Nessa mesma semana, Wopke Hoekstra, Ministro das Finanças Holandês, afirmava, numa videoconferência com homólogos dos 27, que «a Comissão Europeia devia investigar países, como Espanha, que afirmam não ter margem orçamental para lidar com os efeitos da crise provocada pelo novo coronavírus, apesar de a zona euro estar a crescer há sete anos consecutivos, segundo fontes europeias citadas na imprensa europeia», escutava-se nos meios de comunicação (TSF – https://www.tsf.pt/mundo/repugnante-o-que-levou-costa-a-irritar-se-tanto-com-a-holanda-11992477.html).Tudo porque, naturalmente, a Holanda não está de acordo com a proposta de aumentar as ajudas comunitárias aos países afetados de forma mais grave pelo Covid-19.

Nessa mesma semana, o Presidente dos EUA, Donald Trump (que continuamente desvalorizou a pandemia e enfatizou a necessidade de manter a economia a funcionar, ignorando os apelos de governadores e cientistas) acabava por decretar, também, estado de imergência e tomar algumas tímidas medidas para colaborar no combate à doença, pois o seu país, ao contrário do que o mesmo afirmava, já estava a aproximar-se da liderança na triste competição do maior número de infetados e de mortos.

Na mesma semana, Jair Bolsonaro, Presidente do Brasil, passeava-se pelas ruas de Brasília, depois de ter classificado a pandemia como uma «gripezinha» ou um «resfriadozinho» que qualquer brasileiro venceria, pois estão habituados às piores das condições de vida, como se tal facto fosse motivo de orgulho e alegria.

Nessa mesma semana, ironia das ironias, Boris Johnson, Primeiro-ministro inglês descobria estar infetado pelo vírus que considerava que não teria assim tanta importância e em relação ao qual tomou medidas tão tardias, que transformaram o Reino Unido num dos casos de progressão mais rápida da doença.

Nessa mesma semana, aqui ao lado, na martirizada Espanha, um grupo idosos, despejados de um lar por estarem infetados com o coronavírus covid-19, foi recebido à pedrada na província espanhola de Cádis, por meia centena populares que se reuniram nos acessos à cidade para tentarem impedir a entrada das ambulâncias que transportavam os pacientes, apedrejando-os e ameaçando-os, bem como à policia e cuidadores (Expresso – https://expresso.pt/coronavirus/2020-03-25-Covid-19.-Grupo-de-idosos-infetados-recebido-com-pedras-e-explosivos-em-transferencia-de-lar-em-Espanha).

Já esta semana, nos EUA, mais precisamente em Las Vegas, após o encerramento de um abrigo onde foi registado um caso de covid-19, as autoridades da cidade colocaram dezenas de sem-abrigo a dormir num parque de estacionamento, sem uma proteção, sem nada, enquanto os hotéis da cidade permanecem vazios, pois o movimento de turistas não existe devido à pandemia.

Interpelaram-nos as palavras de Francisco?

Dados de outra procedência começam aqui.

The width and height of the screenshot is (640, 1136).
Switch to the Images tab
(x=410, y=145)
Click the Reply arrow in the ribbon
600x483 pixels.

Interpelaram o mundo, para que disséssemos em uníssono e sem medo, que estes gestos, estas palavras, estas atitudes são repugnantes, como dizia o nosso Primeiro-ministro, António Costa, relativamente ao discurso do governante holandês?

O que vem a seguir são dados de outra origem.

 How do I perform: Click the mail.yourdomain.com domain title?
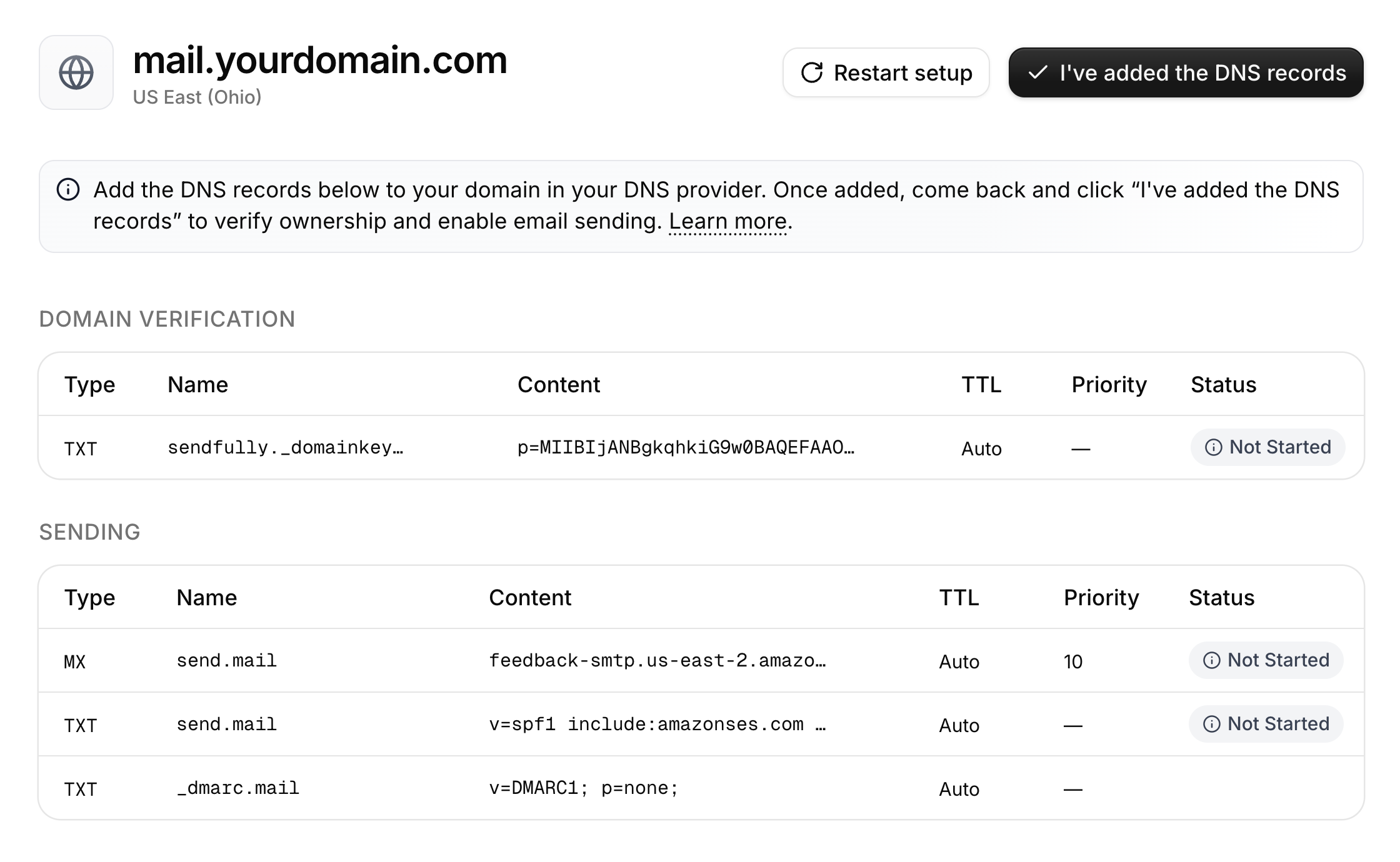point(320,60)
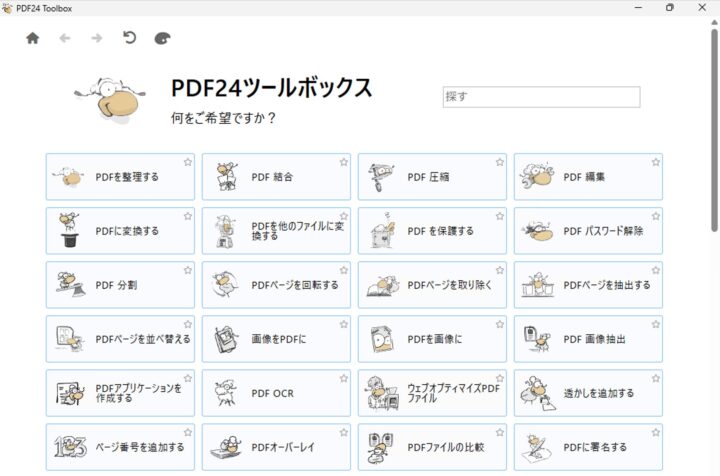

«Por que sois tão medrosos? Ainda não tendes fé?», citava o Papa na sua homilia daquele fim de tarde. Porquê? Porque nos custa vencer verdadeiramente este lado escuro da nossa humanidade?

Há muita gente esperançosa e que acredita que vamos viver transformações enormes, sobretudo no que toca à forma como vamos viver em sociedade, prevendo maior justiça, mais solidariedade, maior empenhamento no respeito ao outro. Eu, por meu turno, permaneço observador, permaneço orante, pois o meu temor é que vença o egoísmo, a capacidade de explorar o mais fraco, o oportunismo, a ganância.

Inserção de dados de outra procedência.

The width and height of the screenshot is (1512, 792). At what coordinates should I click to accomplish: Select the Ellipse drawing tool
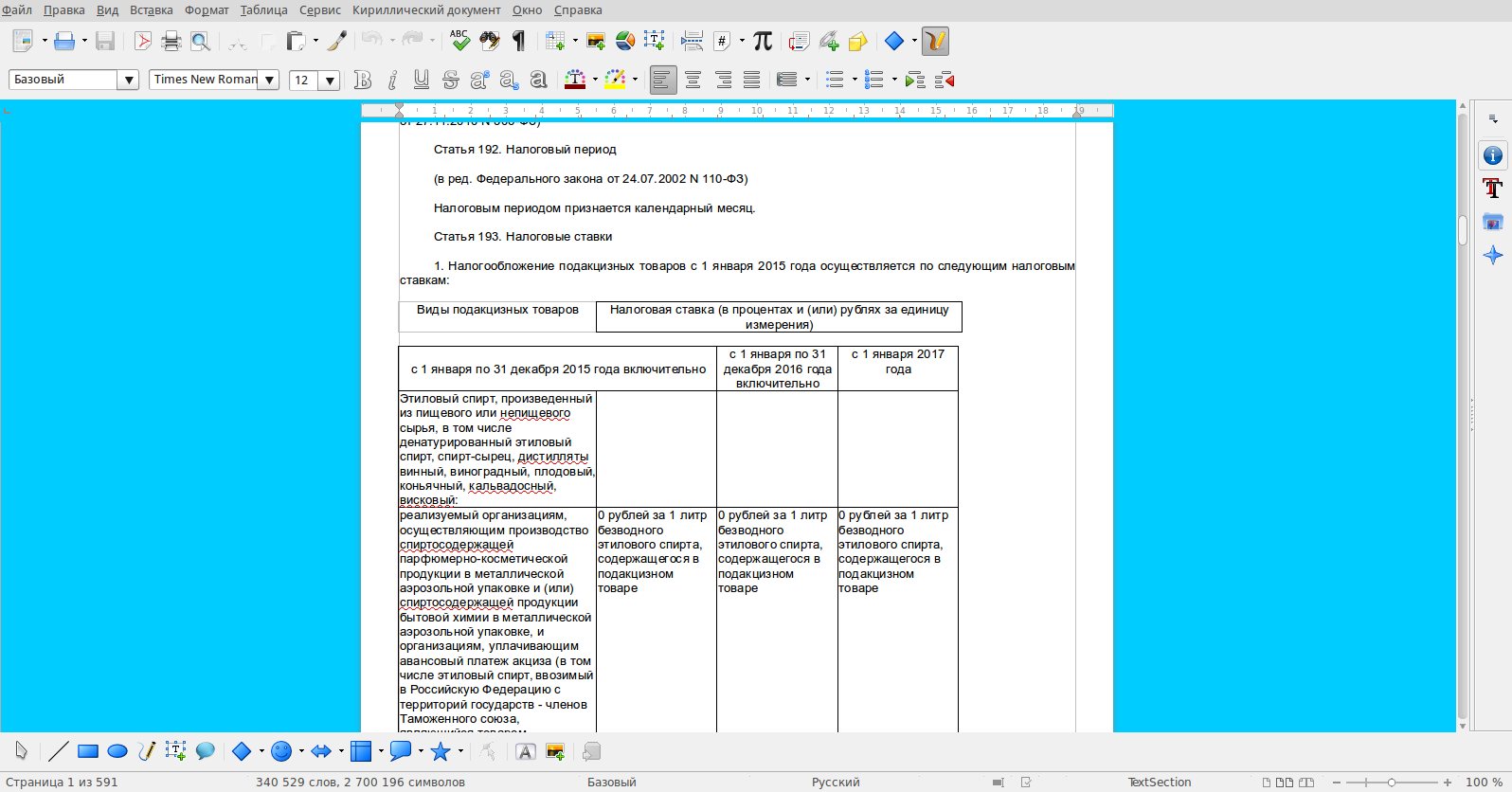point(117,751)
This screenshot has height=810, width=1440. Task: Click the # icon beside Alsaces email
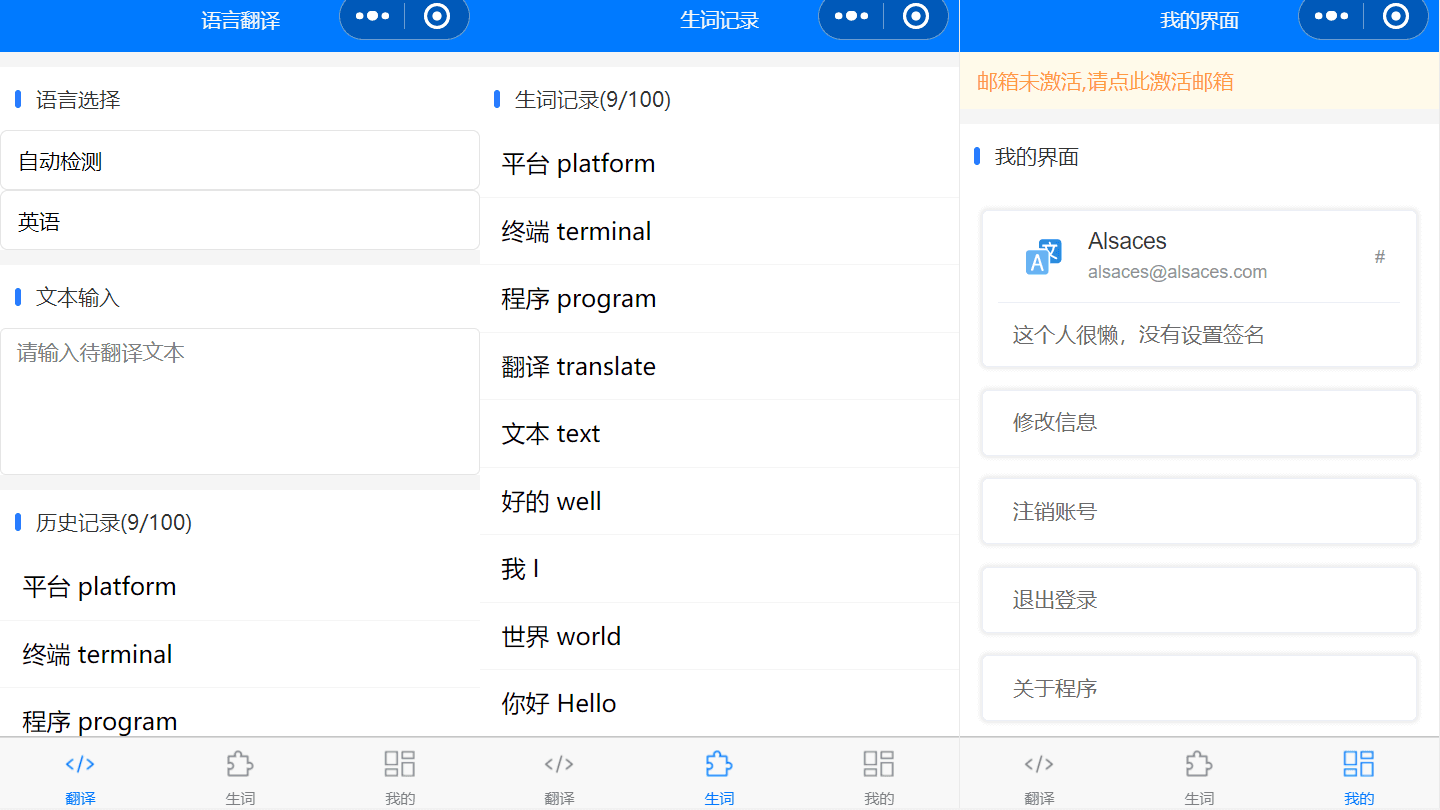pyautogui.click(x=1380, y=257)
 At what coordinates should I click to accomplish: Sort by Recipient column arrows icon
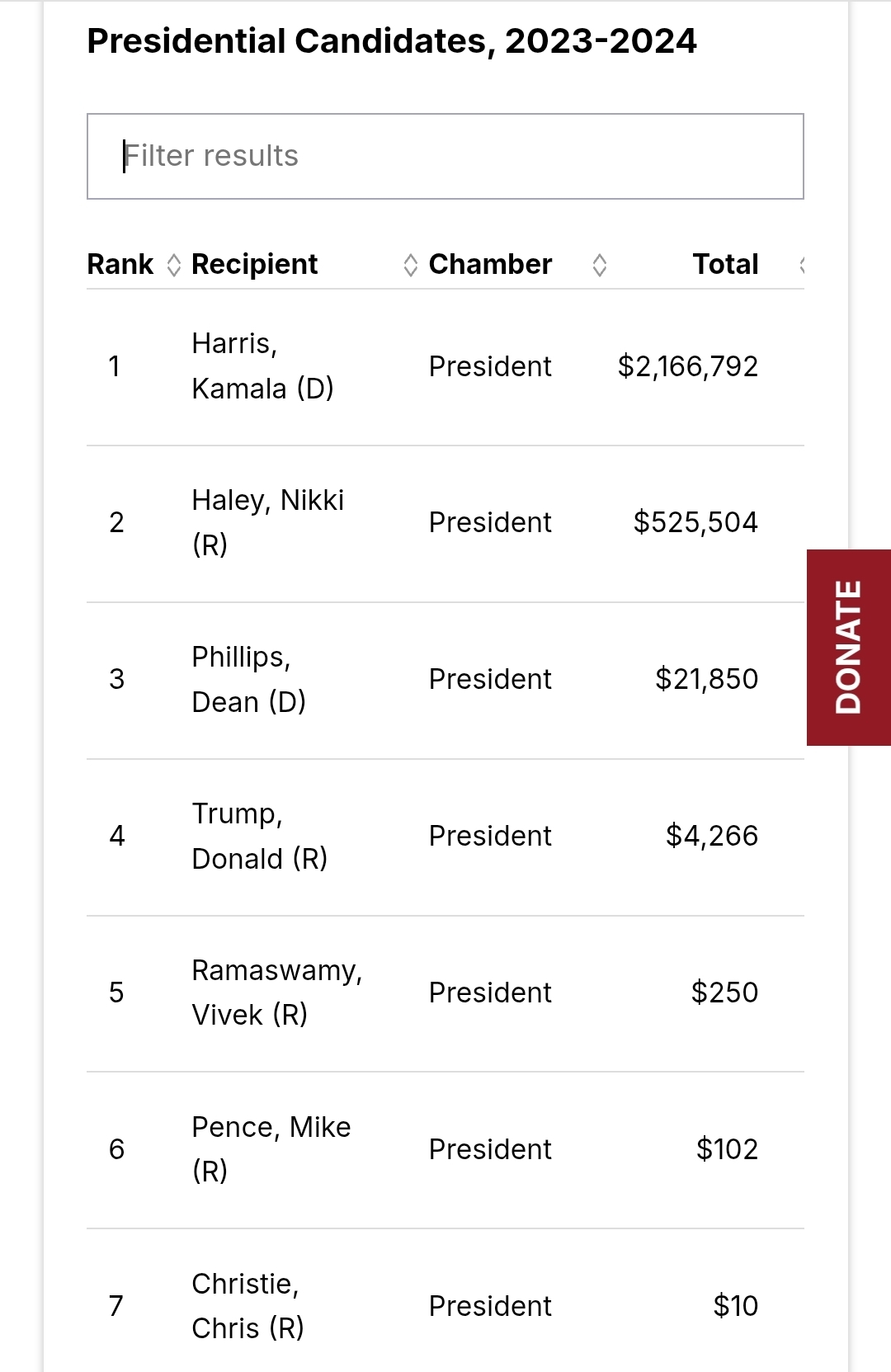pos(410,265)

Este é, de facto, citando de novo o Papa, o tempo de mudar, se formos capazes, já que é «perante o sofrimento, onde se mede o verdadeiro desenvolvimento dos nossos povos». E rezo, de coração totalmente entregue, como fez Francisco, para que possamos «encontrar a coragem de abrir espaços onde todos possam sentir-se chamados e permitir novas formas de hospitalidade, de fraternidade e de solidariedade». Mas isso não depende de outros. Depende de nós. Somente de nós. Queremos estar no mesmo barco?